キースイッチの交換に挑戦 [Gateron Black Crystal V2 Yellow]
Vissles 84キー (V84 Pro)のオリジナルブランド赤軸をGateron CAP Black Crystal V2(佳达隆CAP黑晶)黄軸に交換してみる。
カスタムキーボードという分野の面白いところは、ここ数年で技術競争が著しいニッチ市場ということあって、世界中の先進的なキーボードマニアから注目を集めているにも関わらず「ちゃんとした情報」が少ないことですかね。レビューは結構盛んなんですけど。スイッチメーカーもちゃんとした企業のサイトじゃなくて、個人経営のようなECサイトやAlibabaを販売拠点にしているところだったりするので、プレスリリースなんてのは基本ないんですよね。
例えば、このGateron(佳达隆)というメーカー。最新の製品はLED対応のPROとSMD対応のこのBlack Crystalの2種類だと思うんだけど、Amazon.comやAli Expressにはハウジングが黒やベージュの古いバージョンのものがまだ出回っている。メーカーのサイトにはラインナップや後継製品の説明がなく、念入りに調べないと「安物買いの銭失い」になりかねない。そう言う私も昨日今日で知り得た情報を並べているだけなので全く自信ない。
使用前にルブ (lubrication) した方がいいというけど…
例えば「Novelkeys x Kailh Creams」という最近信者が増えているリニアスイッチがある。
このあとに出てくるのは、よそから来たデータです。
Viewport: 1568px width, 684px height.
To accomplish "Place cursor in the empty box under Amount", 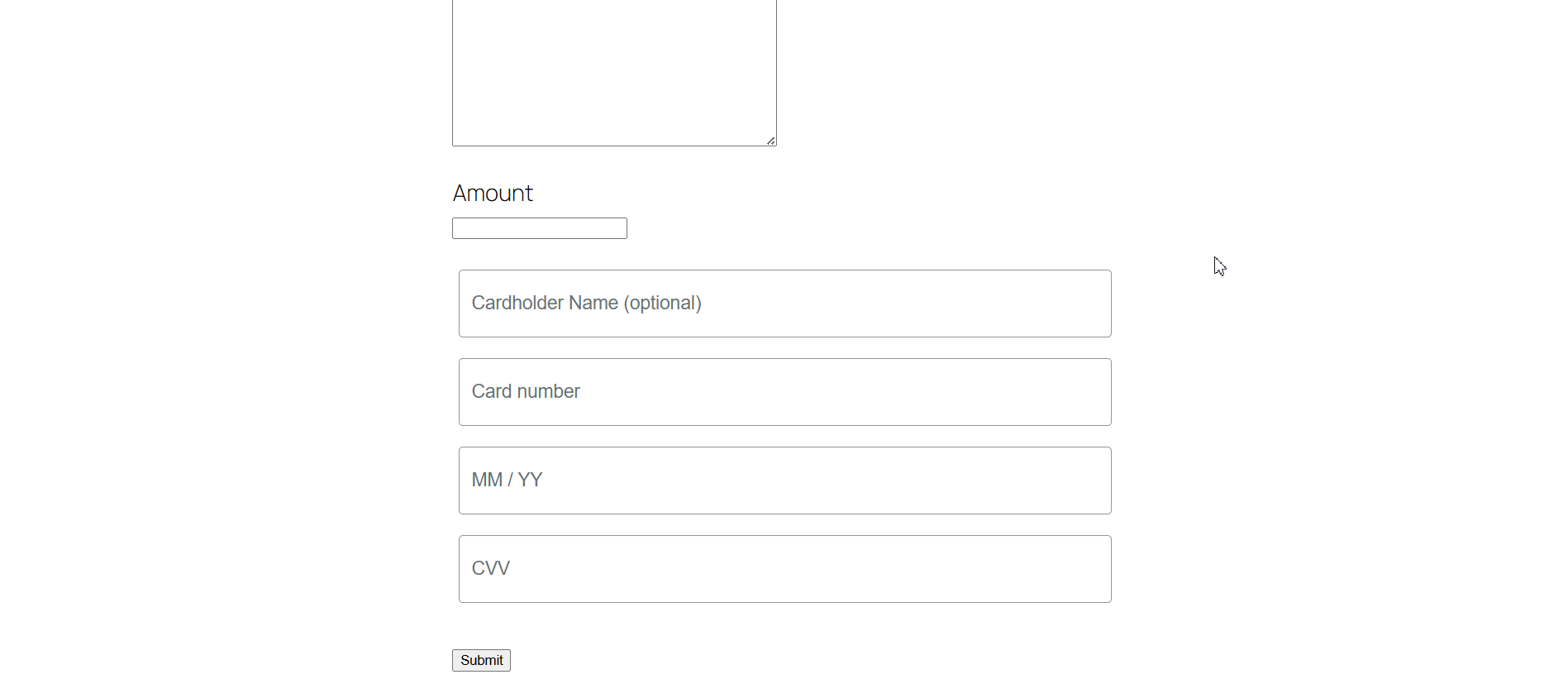I will point(540,228).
このスイッチは最初の時点ではカスカスの感触で、「自己潤滑性」という特徴により使い込むほど滑らかになるのだが、その性能を発揮するには1万回打鍵する必要があるとか。このため、ユーザー側でルブ(潤滑剤)を塗布するのが定番となっている。
しかし、正直面倒くさい。私も昔スムースエイドという潤滑剤をNECのリニアスイッチに使っていたけど、ああいうのは定期的に塗らないと効果が薄れるし、コストも地味に高い。マニキュアや目薬みたいな容器で1,000円いくらかする。そこまで入れ込むつもりはない。
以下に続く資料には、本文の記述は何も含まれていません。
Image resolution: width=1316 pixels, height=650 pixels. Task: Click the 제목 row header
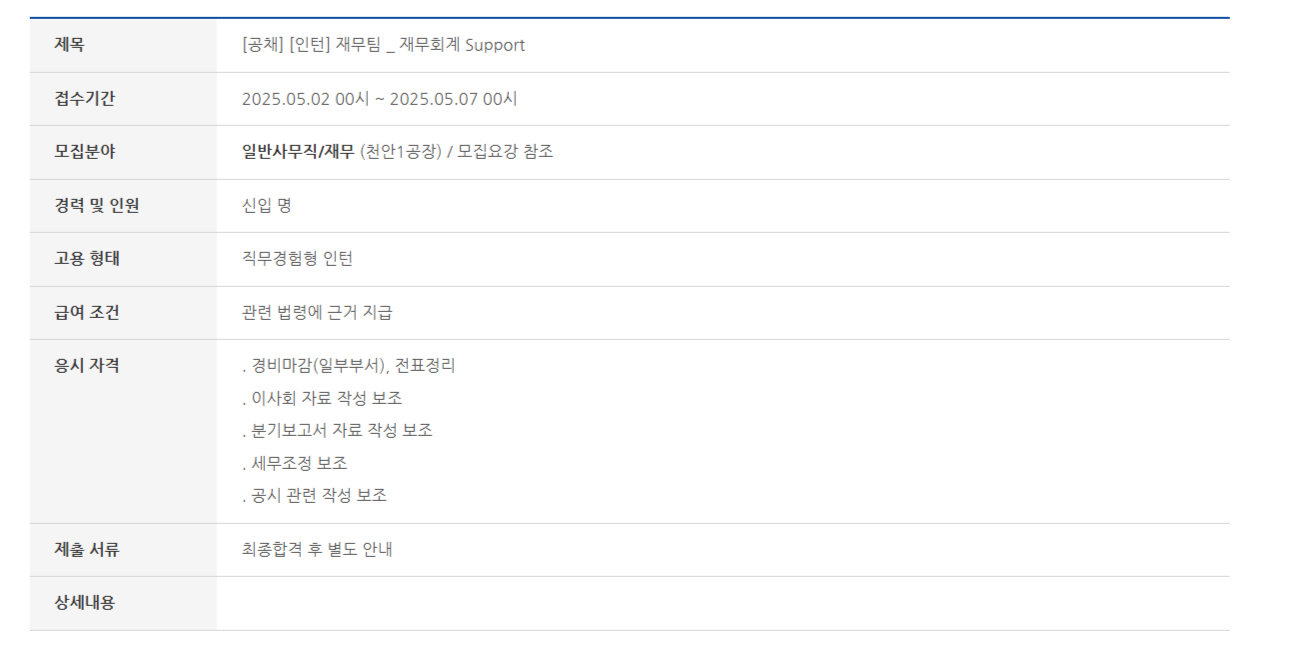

それで色々調べた結果、ルブを塗布済みで自分で塗り直さなくてもそこそこ滑らかに使えて、入手性が良いGateronを選んだ。もう一つ、もっとマイナーなメーカーで気になっているスイッチがあるんだけど、それは近々また機会があった時に。
Gateron 黄色軸について
黄色軸は動作圧50gで、Cherry MX赤軸 (45g)と黒軸 (55g)の中間になる。赤軸はキーに少し力を入れただけで入力されてしまうので、キーに指を置くスタイルは向いていない。黄色軸も軽い方ではあるが、赤軸に比べれば指を浮かせることに念入りになる必要がないので、チャットを打つ程度なら黄色軸で負担軽減できる。長い文章を打つなら黒軸やもっと重い軸を一度検討した方が良い。
スイッチ交換
テレビ専用機を組む時に急遽用意した84キーボードがスイッチ交換可能 (swappable)ということで、これで遊んでみる。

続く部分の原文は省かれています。